The 2010 addition of multi-instrumentalist Luke Reynolds to the core group of founding members Miller, Gardner, and Rosenworcel added immeasurably to Guster’s expanding musical palette. “Evermotion” marks the first time that Reynolds joined for the pre-production and writing process, which took place in Rosenworcel’s Brooklyn basement over 2012 and 2013. Reynolds’ stamp is clear and his passion is all over the record, from his guitar melodies on “Lazy Love” to his fuzz bass on “Doin’ It By Myself.”
Guster’s songs remain packed with hummable choruses and dense lyrical detail amid the muscular guitar riffs, clanging percussion, and deceptively dark lyrics. Their latest album features adventurous turns on slide guitars, brassy trumpets, and even a glockenspiel, with sax and trombone accompaniment by Jon Natchez, whose stints with the War on Drugs, Beirut, Passion Pit, and others have led NPR to call him “indie rock’s most valuable sideman.”

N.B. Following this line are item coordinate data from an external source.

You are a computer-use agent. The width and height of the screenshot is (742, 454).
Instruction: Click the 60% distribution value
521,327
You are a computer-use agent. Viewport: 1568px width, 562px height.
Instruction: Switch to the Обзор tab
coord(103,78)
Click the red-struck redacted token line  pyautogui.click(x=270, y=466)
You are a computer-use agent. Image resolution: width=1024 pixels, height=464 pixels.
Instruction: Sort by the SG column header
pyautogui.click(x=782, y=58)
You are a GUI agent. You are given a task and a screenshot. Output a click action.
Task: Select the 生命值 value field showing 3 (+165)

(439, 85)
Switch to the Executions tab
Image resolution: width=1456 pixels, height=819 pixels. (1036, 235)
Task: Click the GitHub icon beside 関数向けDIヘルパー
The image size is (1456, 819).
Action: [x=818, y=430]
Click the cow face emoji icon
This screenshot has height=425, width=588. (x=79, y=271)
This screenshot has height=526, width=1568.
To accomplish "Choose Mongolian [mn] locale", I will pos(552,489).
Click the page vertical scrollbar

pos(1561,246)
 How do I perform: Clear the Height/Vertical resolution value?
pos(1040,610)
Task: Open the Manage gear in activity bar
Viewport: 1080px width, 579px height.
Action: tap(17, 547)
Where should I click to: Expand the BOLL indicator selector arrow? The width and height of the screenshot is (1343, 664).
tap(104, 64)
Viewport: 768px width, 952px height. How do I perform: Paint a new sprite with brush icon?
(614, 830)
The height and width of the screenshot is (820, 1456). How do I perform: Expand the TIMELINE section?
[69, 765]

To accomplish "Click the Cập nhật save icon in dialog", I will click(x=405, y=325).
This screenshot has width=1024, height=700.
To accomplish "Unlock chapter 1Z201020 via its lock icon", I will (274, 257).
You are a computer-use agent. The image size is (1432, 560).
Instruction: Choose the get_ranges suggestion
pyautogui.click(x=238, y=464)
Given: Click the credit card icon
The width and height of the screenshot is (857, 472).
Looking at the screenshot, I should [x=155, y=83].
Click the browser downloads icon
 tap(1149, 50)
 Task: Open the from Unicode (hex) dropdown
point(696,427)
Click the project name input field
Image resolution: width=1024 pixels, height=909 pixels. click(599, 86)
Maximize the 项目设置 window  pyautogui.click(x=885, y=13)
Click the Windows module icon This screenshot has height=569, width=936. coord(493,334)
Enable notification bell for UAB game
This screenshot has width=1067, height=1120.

From the start of the album, it’s clear that this is a renewed band with a bolstered purpose, a band on their own vector. “Evermotion” introduces you to a Guster that is free, not calculated, seasoned but loose, confident in re-shaping their legacy.
Van William’s bleeding heart may be eternally affixed to his sleeve, but very few songwriters can make the therapeutics sound so fun. Known for the meticulous alt-pop song craft of his former acclaimed indie outfits Port O’Brien and Waters, on “The Revolution” EP, his first solo effort, Van William (née Pierszalowski) offers an auspicious glimpse into a promising future.
Always the creative force that fueled his musical endeavors, William’s newfound independence allowed room to roam in fresh and exciting ways. These four tracks released in 2017, a piercing song-cycle about the pain and disillusionment of lost love, have a dark, messy edge as William’s consistently dazzling melodies and stirring choruses carry the emotional subject matter to striking affect.
With its irresistible refrain and exquisite arrangement, the EP’s title track, “Revolution,” featuring acclaimed Swedish folk duo First Aid Kit, is a textbook example – a perfect hook tempered by one of the saddest, smartest lyrics you’ll ever hear. Similarly, “Fourth of July,” “Never Had Enough of You,” and “Cosmic Sign” (Demo), all sparkle with vulnerability, bittersweet sophistication and William’s honeyed, yearning tenor.
An enthralling introduction, William’s “The Revolution” EP signals the arrival of a truly gifted, young artist on the rise. His debut full-length album, “Countries,” was released on Jan. 19 on Fantasy Records.